According to Innova Market Insights, the protein trend is driven by increasing health concerns – primarily weight management – plus the move of sports and performance products into the mainstream and targeted at the more generally active, rather than just athletes and sportsmen. Another trend on the rise is the Paleo diet, focusing on lean protein, while avoiding processed foods and sugars.
"We are seeing a lot of new product activity in protein," said Lu Ann Williams, Director of Innovation at Innova Market Insights. Friesland Campina's Breaker, yogurt in a pouch, has been a successful product in The Netherlands since 2001. They have recently launched a new high protein version that targets satiety and muscle growth. We expect to see many more of these types of products as well as more RTD dairy drinks that focus on protein. Dairy has always been a health hero and protein is a great fit from a nutrition point of view.
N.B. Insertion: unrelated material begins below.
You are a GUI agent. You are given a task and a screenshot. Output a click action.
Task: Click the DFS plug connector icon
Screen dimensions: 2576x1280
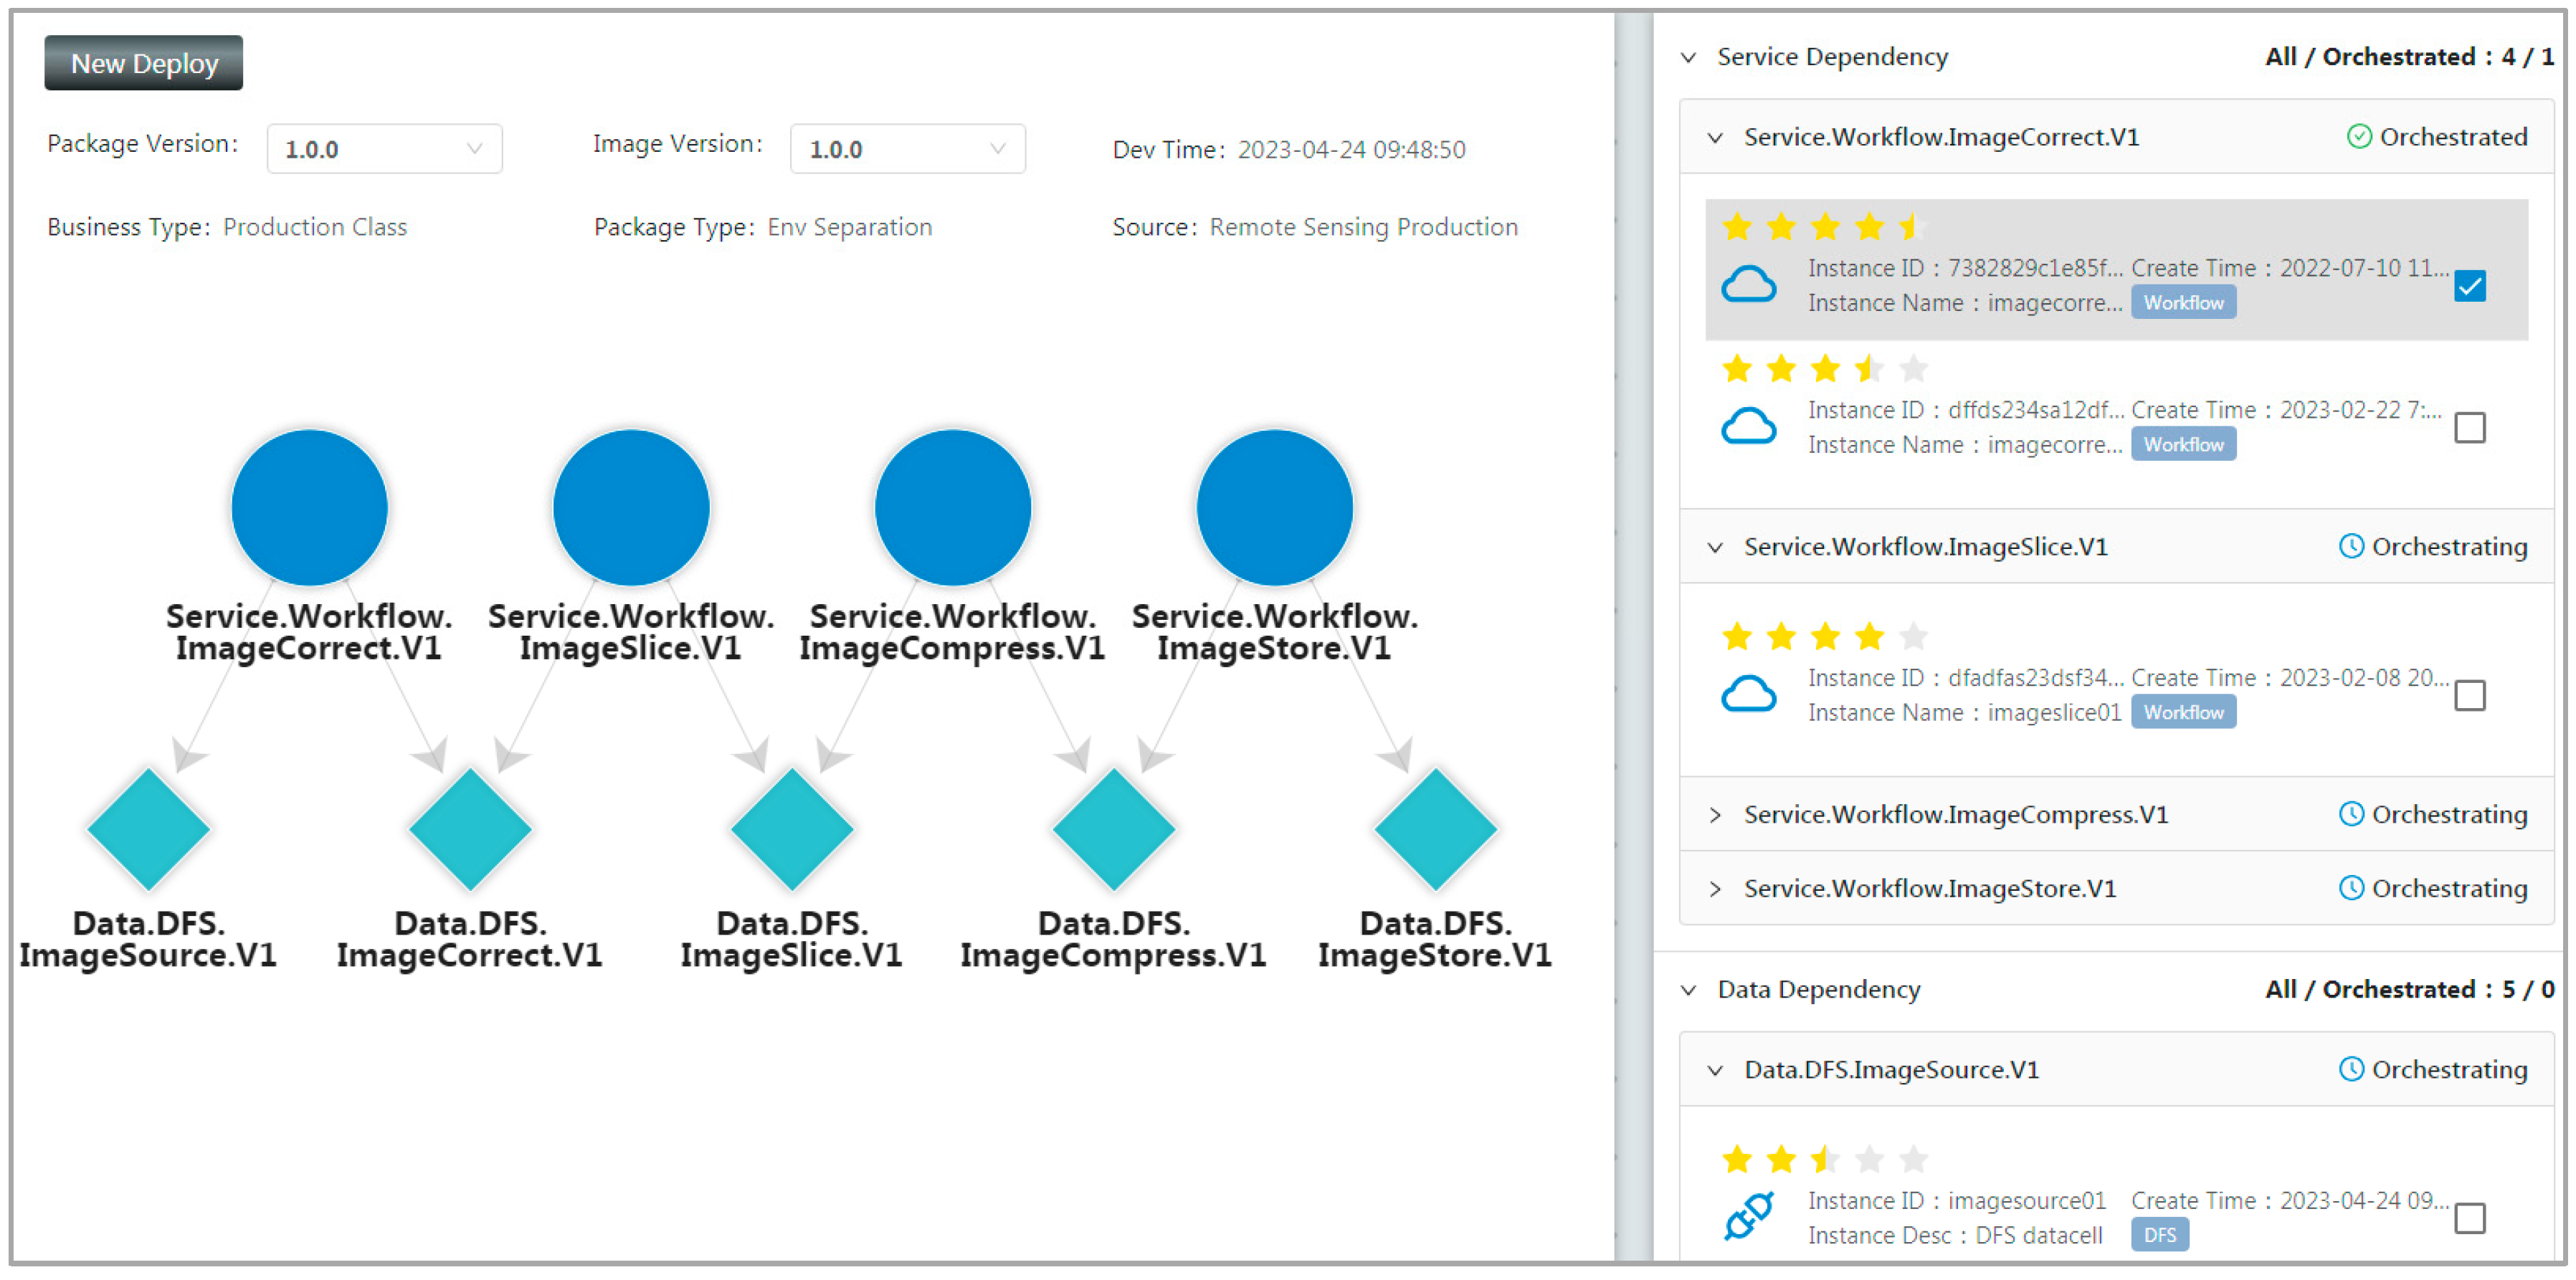click(x=1748, y=1217)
Williams said there has also been an increase in wholegrain beverages. "Fibre and protein are recognized to promote satiety so this is a great opportunity for weight management claims," she said.
"This week we heard more news about the dramatic increase in pre-diabetes in the US and the UK so companies need to be thinking about solutions. We know we are facing a diabetes crisis and consumers will need products that help them to manage their health. Protein is an important player in this story."
Innova Market Insights data indicates that nearly 3 per cent of global food and beverage launches in the 12 months ending 31 March, 2014, were marketed on a "high-protein" or "source-of-protein" positioning, rising to 6 per cent in the US.
"The time is right for protein innovation," says Williams, who cited a number of drivers, including the need to feed a growing global population, an alarming rise in sarcopenia (declining muscle mass, particularly among an aging population), and the economic and environmental costs of existing protein sources. "Proteins have diverse application potential, with opportunities for alternative vegetarian options, and new protein sources – such as microalgae – alongside existing and novel dairy-based and vegetable sources, such as soy, beans and grains," she added.
Demand for whey protein specifically is soaring as a result of growing demand in certain Asian markets, as well as its rising popularity as a natural, healthy ingredient, particularly in sports, medical and infant nutrition, and in weight management.
While vegetables lead the list for the number of published protein patents in food and drinks, whey has risen from eighth position in 2012 to third position in 2013. At the same time, the number of nut and seed protein patents has also risen sharply, from single figures in 2012 to more than 200 in 2013. Even more exciting has been the strong activity in patent actions relating to algae-derived proteins.
A recent micro-algae launch into the UK market is Allma's Chlorella powder, which the Portuguese-based company believes will tap into the trend for protein-rich foods. The powder can be added as an ingredient to multiple food and drink applications, including beverages, yoghurt, ice cream, cookies, snacks and dietary supplements. The company says its product is rich in phytonutrients, proteins, vitamins and minerals and it also has the added benefit of appealing to producers seeking a natural green food colouring.
"It's a new ingredient for the food industry as currently you can only find it as a dietary supplement," said Sofia Mendonça, the company's business development manager. "From our research and from talking with producers, we understand that there is a desire for natural and sustainable and versatile ingredients that add value, and which have not just nutritional but also functional benefits."
Another recent launch in the UK, which is hoping to tap into the craze for protein foods, is Men's Health Fuel Beef Jerky. Described as 'the ultimate high-protein snack, conducive to a muscle-building, fat burning active lifestyle', the product forms part of the Men's Health UK Magazines portfolio under its licensing program. The jerky is made with marinated and smoked 100 per cent British and Irish silverside beef. It has no added MSG, sugar or sweeteners and is only naturally sweetened with honey and apple juice. The high-protein product has no artificial colours, flavours or preservatives.